/regulation-pwm-tools

Tools for loading PWMs and running MOODs for our internal pipelines and method development

Primary LanguagePython

MOODS-tools

This package provides a more pythonic wrapper around the MOODS Cpp // swig motif scanning tool.

There is also a notebook and some test data showing an example workflow. The deps for this are included as poetry development dependencies.

Package Structure

There are two main classes in the package, Scanner and Motif. Motif provides a representation of a scanning matrix (for example a PWM, but not limited to just this) in numpy format, alongside an ID field and a threshold. There are convenience functions for loading PWMs from PFMs, and for calculating p-values (this just wraps MOODS).

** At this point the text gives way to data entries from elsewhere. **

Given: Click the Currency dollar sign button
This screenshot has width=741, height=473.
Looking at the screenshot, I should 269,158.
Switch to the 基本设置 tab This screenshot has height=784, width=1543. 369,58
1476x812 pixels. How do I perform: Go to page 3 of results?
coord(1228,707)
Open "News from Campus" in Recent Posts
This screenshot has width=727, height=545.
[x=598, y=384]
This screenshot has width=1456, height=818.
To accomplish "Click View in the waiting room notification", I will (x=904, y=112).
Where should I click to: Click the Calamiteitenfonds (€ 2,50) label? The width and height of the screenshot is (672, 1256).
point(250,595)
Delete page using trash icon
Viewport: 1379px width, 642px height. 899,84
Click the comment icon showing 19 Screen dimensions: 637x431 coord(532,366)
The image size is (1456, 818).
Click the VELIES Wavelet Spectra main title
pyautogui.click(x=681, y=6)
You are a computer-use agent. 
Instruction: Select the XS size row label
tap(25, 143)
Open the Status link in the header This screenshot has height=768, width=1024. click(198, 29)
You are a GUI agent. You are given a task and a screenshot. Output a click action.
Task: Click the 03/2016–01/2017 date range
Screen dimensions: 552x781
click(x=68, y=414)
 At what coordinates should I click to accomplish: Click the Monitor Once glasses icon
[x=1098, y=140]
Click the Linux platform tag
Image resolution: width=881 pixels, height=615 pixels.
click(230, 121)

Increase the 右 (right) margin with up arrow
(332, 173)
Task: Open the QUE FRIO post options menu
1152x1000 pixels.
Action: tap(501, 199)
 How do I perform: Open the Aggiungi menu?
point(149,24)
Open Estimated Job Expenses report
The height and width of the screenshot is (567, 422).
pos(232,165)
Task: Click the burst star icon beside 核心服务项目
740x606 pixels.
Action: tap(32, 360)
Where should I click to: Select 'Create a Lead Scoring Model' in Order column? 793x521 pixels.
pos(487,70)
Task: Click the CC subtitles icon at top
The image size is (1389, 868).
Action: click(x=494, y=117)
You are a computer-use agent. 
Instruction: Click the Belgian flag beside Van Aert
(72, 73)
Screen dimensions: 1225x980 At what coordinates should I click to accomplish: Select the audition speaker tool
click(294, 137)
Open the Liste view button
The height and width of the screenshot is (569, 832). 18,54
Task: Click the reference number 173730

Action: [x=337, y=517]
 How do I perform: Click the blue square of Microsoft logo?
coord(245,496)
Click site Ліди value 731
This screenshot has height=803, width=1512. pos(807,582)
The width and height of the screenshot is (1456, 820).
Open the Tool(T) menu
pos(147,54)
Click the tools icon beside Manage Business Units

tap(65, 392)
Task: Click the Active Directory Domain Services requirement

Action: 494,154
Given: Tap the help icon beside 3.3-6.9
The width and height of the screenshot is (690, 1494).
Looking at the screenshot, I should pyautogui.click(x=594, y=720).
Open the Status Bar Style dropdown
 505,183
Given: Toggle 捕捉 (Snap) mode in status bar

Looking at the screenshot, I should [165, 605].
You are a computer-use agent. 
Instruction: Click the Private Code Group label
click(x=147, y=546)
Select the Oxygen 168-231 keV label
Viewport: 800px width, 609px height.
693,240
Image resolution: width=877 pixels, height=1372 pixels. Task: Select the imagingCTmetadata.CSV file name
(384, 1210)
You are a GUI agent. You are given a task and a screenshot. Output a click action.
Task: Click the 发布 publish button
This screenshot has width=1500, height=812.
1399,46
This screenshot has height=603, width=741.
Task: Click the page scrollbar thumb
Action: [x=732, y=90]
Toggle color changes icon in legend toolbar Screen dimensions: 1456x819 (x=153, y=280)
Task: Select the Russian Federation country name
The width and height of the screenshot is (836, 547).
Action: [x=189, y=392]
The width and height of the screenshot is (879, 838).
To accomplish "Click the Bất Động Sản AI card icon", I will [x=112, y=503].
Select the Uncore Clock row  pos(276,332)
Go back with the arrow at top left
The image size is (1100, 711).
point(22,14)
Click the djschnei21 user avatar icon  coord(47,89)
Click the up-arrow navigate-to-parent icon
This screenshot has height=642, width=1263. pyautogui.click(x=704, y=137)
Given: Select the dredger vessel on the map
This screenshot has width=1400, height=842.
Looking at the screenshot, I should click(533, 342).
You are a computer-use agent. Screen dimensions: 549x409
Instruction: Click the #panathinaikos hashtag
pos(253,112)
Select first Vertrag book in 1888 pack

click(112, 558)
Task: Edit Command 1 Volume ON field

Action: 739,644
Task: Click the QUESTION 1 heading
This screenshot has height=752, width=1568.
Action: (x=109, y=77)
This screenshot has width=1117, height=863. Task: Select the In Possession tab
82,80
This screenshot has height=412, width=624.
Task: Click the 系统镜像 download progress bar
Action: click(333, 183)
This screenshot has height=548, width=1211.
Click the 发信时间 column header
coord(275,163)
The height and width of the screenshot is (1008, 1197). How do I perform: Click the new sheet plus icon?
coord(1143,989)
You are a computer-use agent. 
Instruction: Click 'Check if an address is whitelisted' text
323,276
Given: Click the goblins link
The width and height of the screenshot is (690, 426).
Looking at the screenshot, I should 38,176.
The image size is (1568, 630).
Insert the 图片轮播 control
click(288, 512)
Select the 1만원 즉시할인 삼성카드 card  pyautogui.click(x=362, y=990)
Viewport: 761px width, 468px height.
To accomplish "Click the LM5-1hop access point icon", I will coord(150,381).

The Scanner class takes a list of motifs, and builds a scanner, which will efficiently scan a nucleotide sequence in one pass. This is a bit fiddly, since the scanner is not strand-aware, and returns hits by motif order. I've taken a similar approach to the moods-py script we use in regulation, but this is wrapped up so that the .scan() method takes a pyfaidx.Sequence and outputs a list of TFBSs (small dataclass, effectively just a BED row, tuples might be faster).

There is also a cli scan command, which should be very similar to the moods-py script, but taking PWMs in json input, and some functions in readers.py for parsing MOODS or JASPAR PWMs.

Multicore

Currently the package doesn't have an easy way to use multiple cores: because Scanner uses Swig objects, they can't be pickled. The most straightforward way would probably be to create N processes to do the scanning, and just build a new Scanner in each one.